• Apply what you read
1. In the text on writing about abuse and trauma, which places meant to be safe does the author list as places where people were hurt?
2. Summarize the text on writing about abuse and trauma in two sentences.
3. Continue the text on writing about abuse and trauma from where it stops.

• Text shown
::::
I don’t rush healing or minimize suffering. Instead, I want readers to encounter the steady, patient presence of Christ, who meets them in their pain and walks with them toward restoration.
Featured Work
My
Story
I write about abuse and trauma because silence always harms and because I am convinced the Lord has something better to say.
Many who have been abused or traumatized struggle to name what happened to them. They were hurt in places meant to be safe—homes, churches, relationships, or systems designed for care. When their experiences go unnamed or are minimized, the wound often deepens. Confusion settles in. Shame takes root. Faith can begin to feel fragile or unsafe.
Writing is one way I help bring what has been hidden into the light—carefully, truthfully, and with compassion.
As a counselor, I’ve sat with many who wondered whether their pain “counts,” whether they were overreacting, or whether faith requires them to endure harm quietly. Scripture tells a different story. God sees oppression. He hears the cries of the wounded. He draws near to those whose trust has been betrayed. Abuse is not a misunderstanding. Trauma is not a spiritual failure. Naming harm matters because God names it.
::::
• Given records
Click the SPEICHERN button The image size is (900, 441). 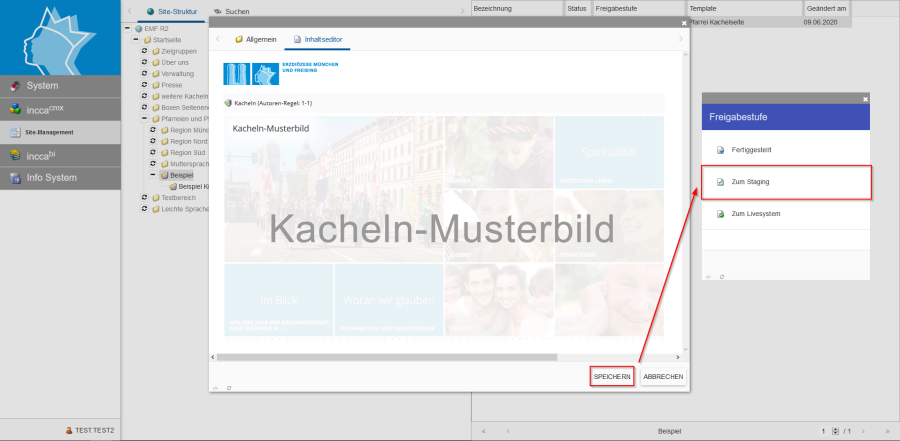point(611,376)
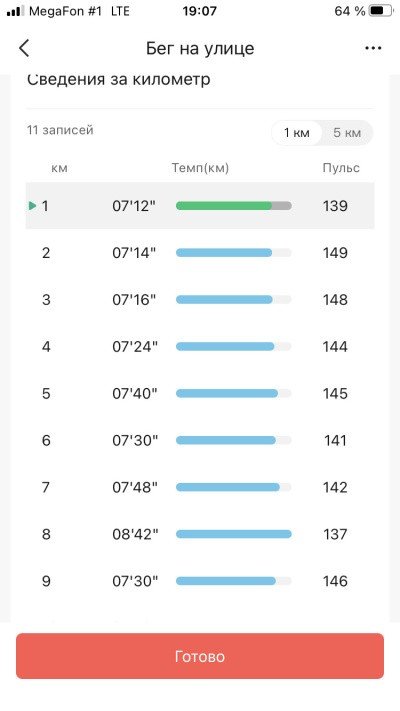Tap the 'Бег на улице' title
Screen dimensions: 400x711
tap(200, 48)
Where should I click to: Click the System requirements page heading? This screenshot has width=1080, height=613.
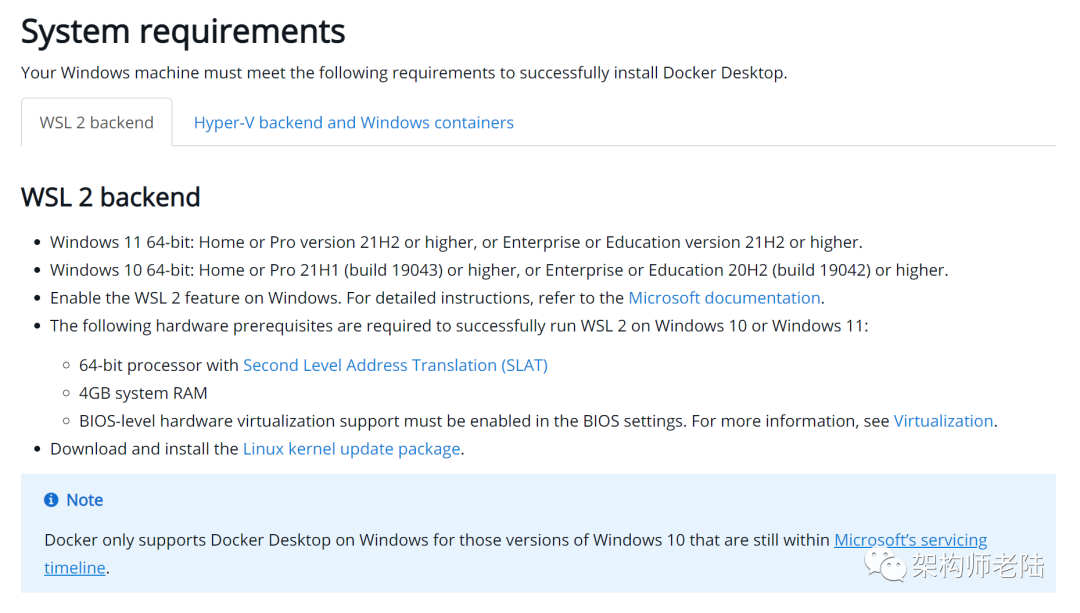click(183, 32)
::::
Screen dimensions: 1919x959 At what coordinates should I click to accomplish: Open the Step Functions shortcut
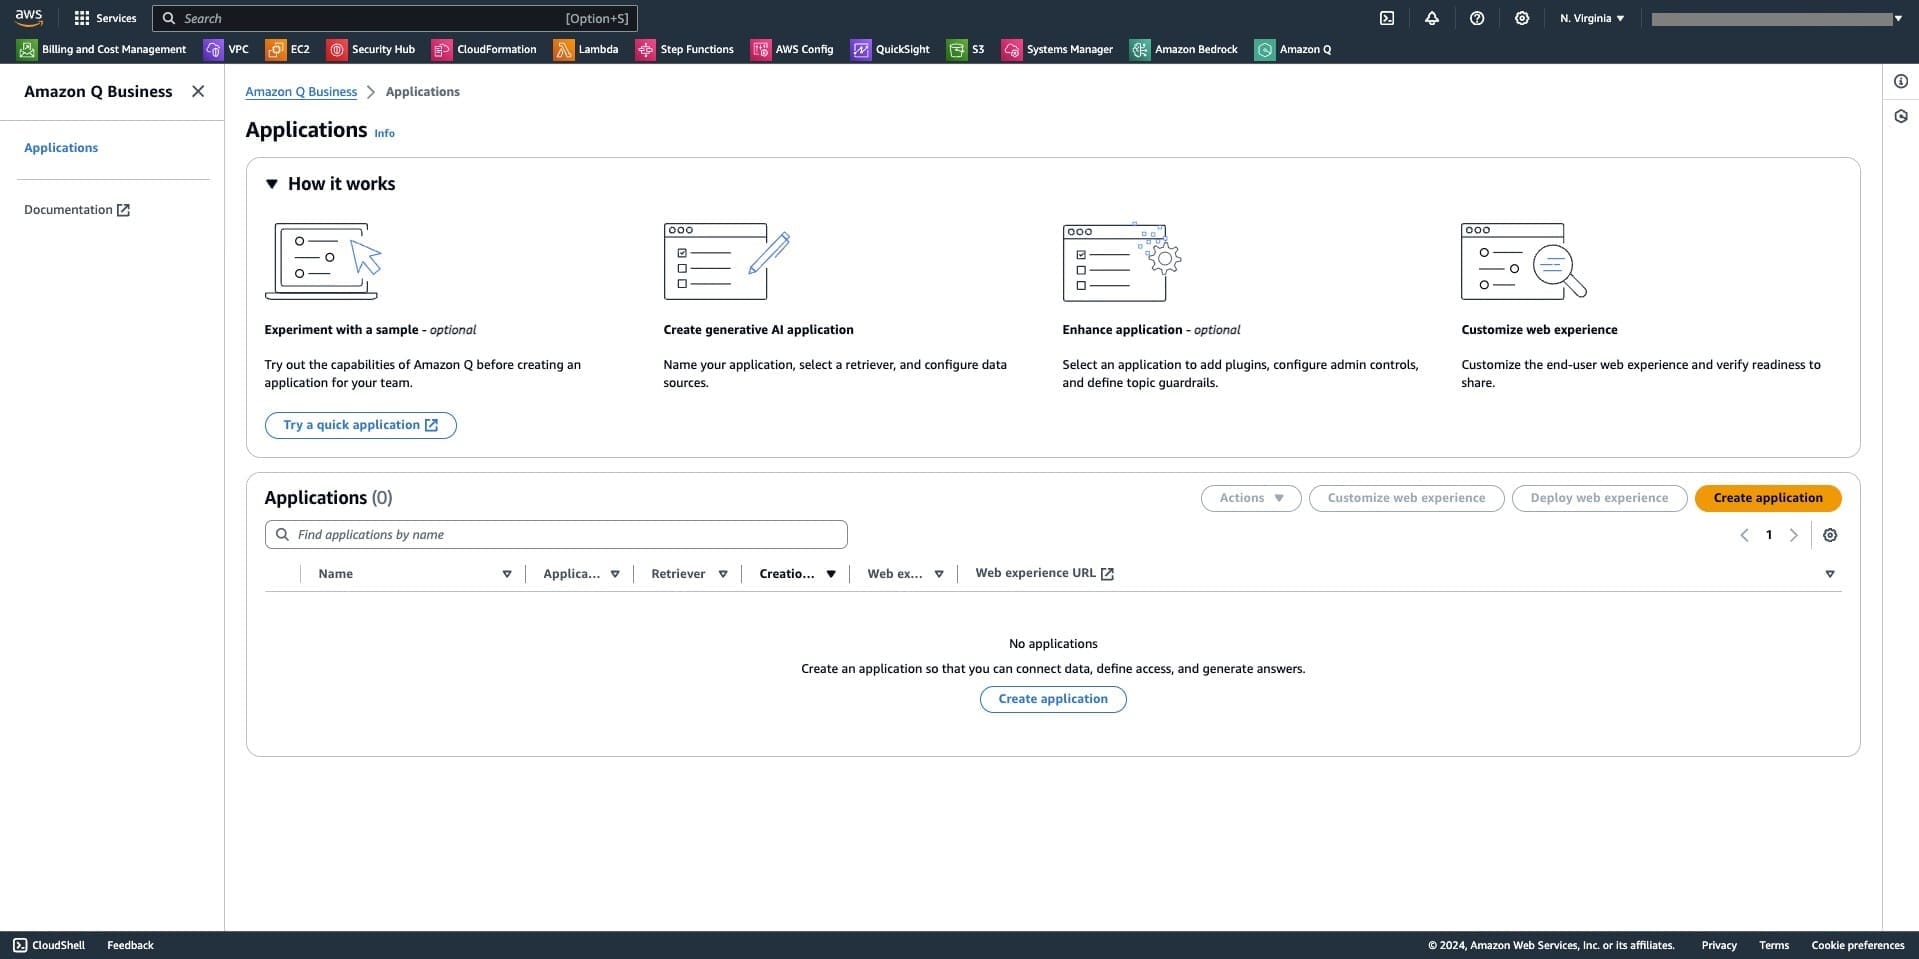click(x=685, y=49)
::::
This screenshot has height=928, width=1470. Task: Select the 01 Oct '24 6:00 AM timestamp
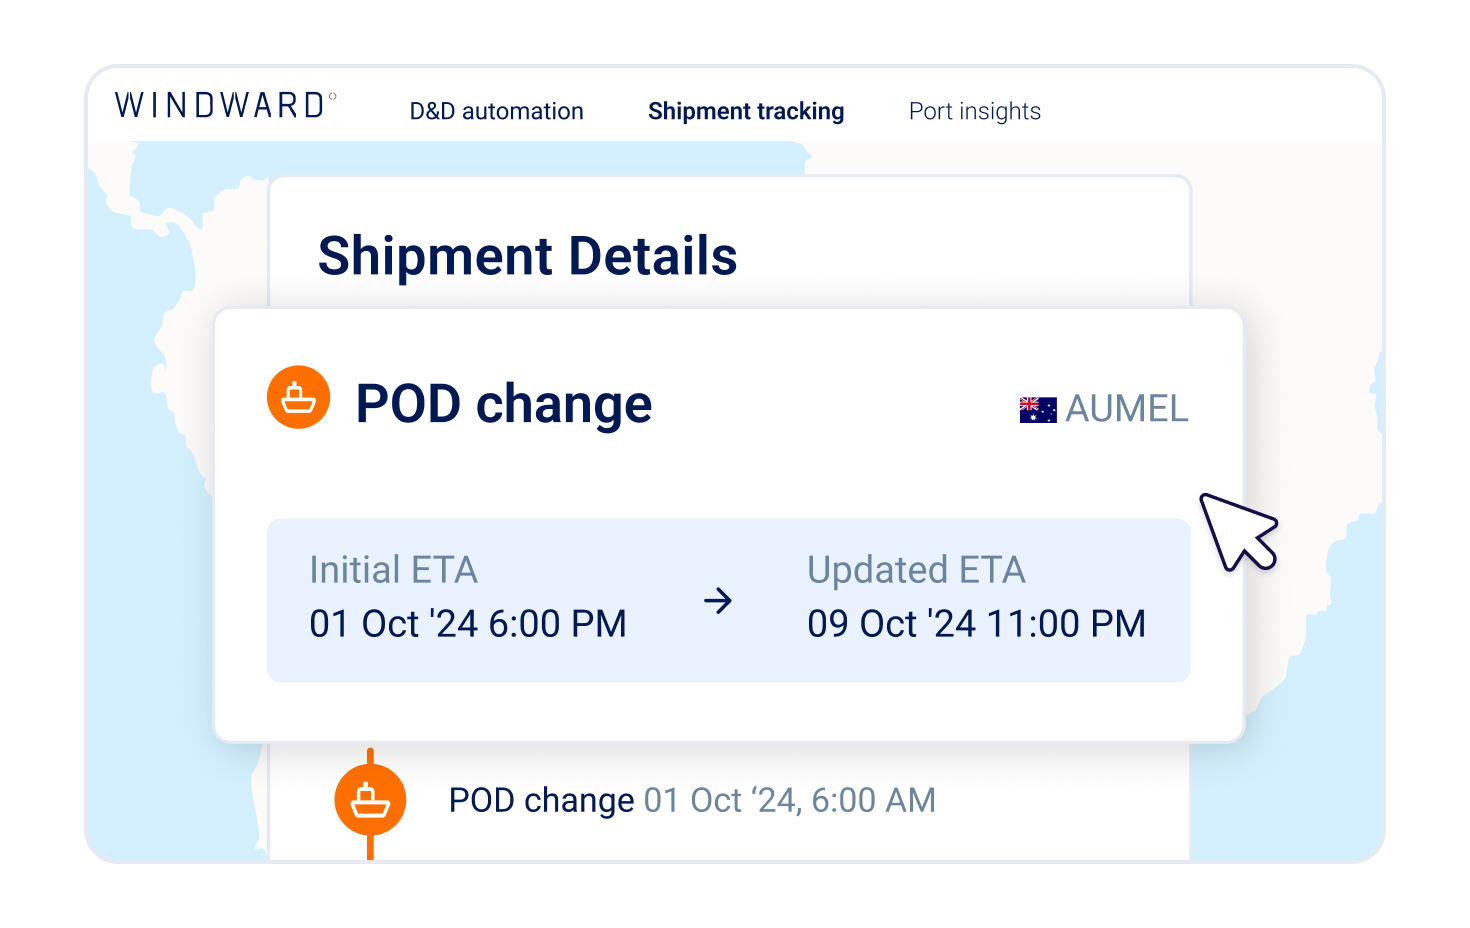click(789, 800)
::::
• Answers for the tasks
1. Homes, churches, relationships, or systems designed for care.

2. The author writes about abuse and trauma because silence harms and because the author is convinced the Lord has something better to say, using writing to bring what has been hidden into the light with care and compassion. Drawing on experience as a counselor, the author says Scripture shows that God sees oppression, hears the wounded, and draws near to the betrayed, so naming harm matters because God names it.

3.
I also write because helpers often feel unprepared. Pastors, friends, and caregivers want to respond well, but fear saying the wrong thing or unintentionally causing more harm. Without careful guidance, even well-intended help can silence sufferers or pressure them toward premature resolution. Writing allows me to slow the conversation down—to offer wisdom shaped by Scripture, clinical understanding, and lived stories.
At the heart of this work is Jesus himself. He meets people in their suffering. He does not rush healing or demand tidy testimony. He carries wounds in his resurrected body and stands in solidarity with those who have been harmed.
I write about abuse and trauma so sufferers feel seen and believed, helpers feel better equipped, and the church becomes a safer place to tell the truth—and to encounter the steady, restoring presence of Christ.